WHAT TO PRODUCE => Output the lines of each record below word for word, leaving out the pictures.

**** DATASET ROWS

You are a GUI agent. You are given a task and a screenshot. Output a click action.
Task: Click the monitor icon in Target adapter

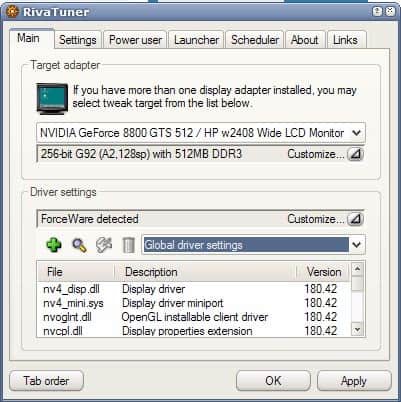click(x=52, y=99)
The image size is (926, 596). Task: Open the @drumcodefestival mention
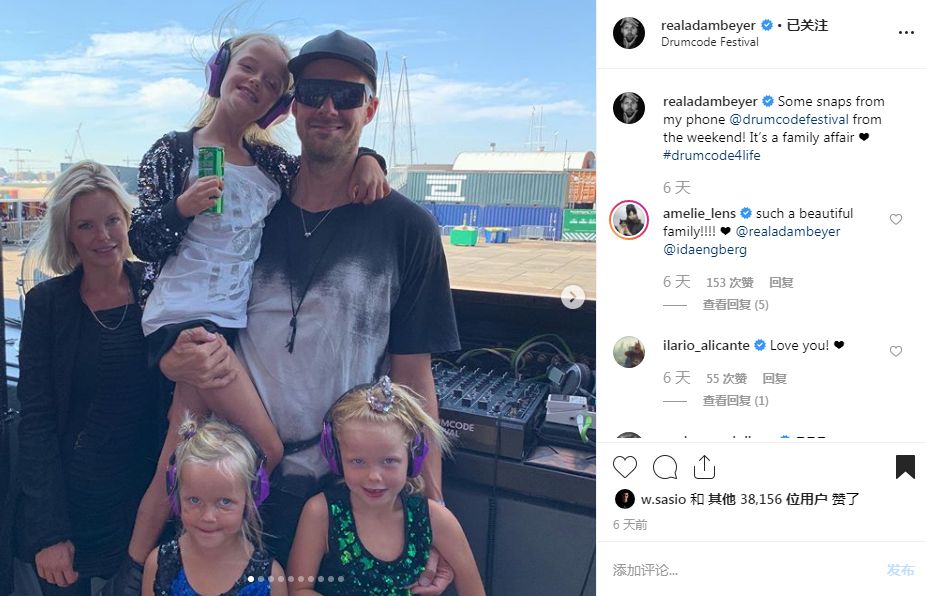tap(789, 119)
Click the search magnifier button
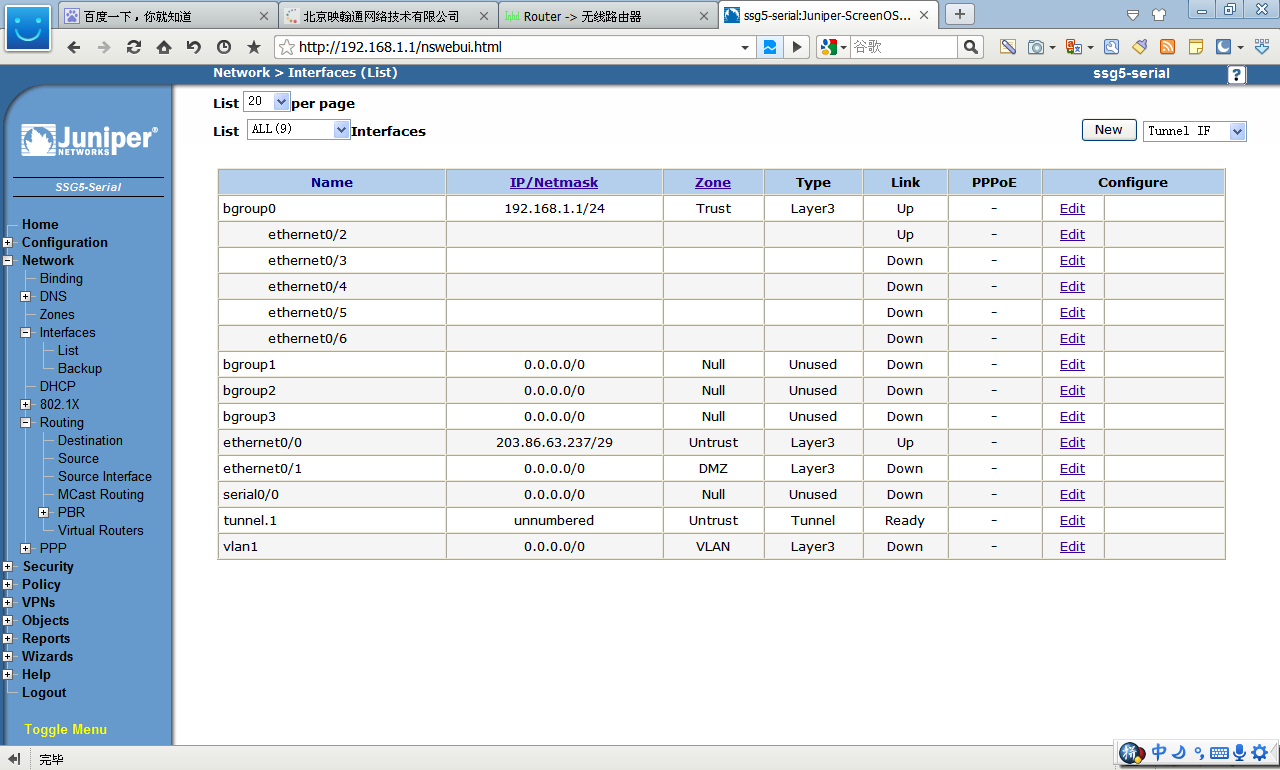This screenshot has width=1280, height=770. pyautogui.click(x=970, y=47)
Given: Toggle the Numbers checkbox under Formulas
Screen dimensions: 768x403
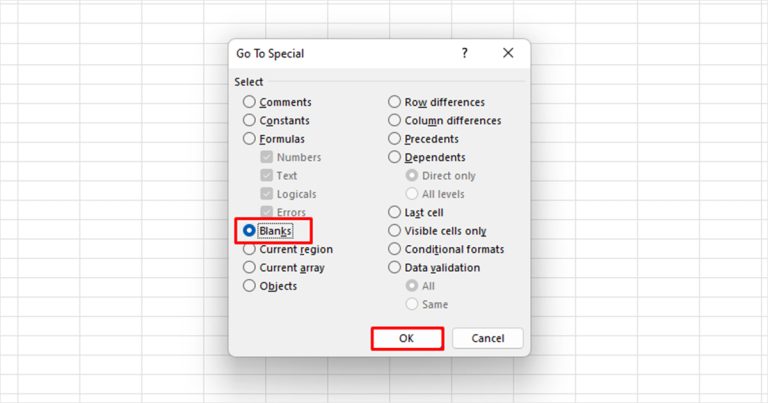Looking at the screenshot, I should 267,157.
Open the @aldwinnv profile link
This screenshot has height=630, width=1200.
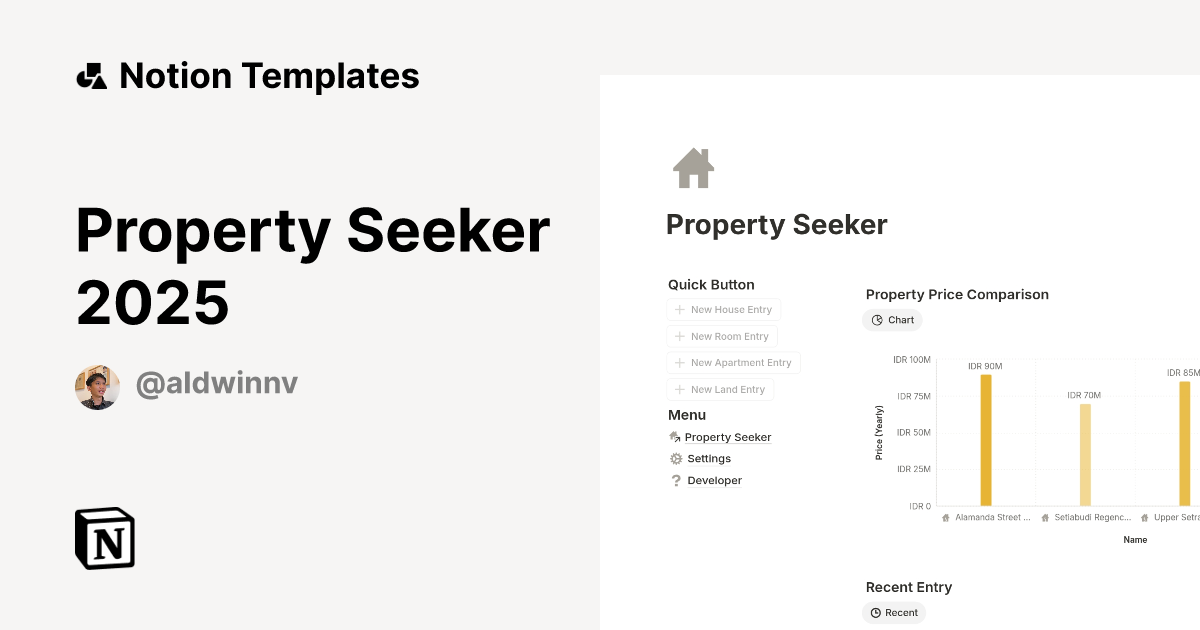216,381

********

CORRECT ANSWER =>
You are a GUI agent. You are given a task and a screenshot. Output a click action.
Task: Click the monitor icon in Target adapter

click(x=52, y=99)
The image size is (926, 596). Task: Open the @drumcodefestival mention
tap(789, 119)
Click the search magnifier button
This screenshot has width=1280, height=770. pyautogui.click(x=970, y=47)
Given: Toggle the Numbers checkbox under Formulas
Screen dimensions: 768x403
Looking at the screenshot, I should 267,157.
Open the @aldwinnv profile link
This screenshot has height=630, width=1200.
216,381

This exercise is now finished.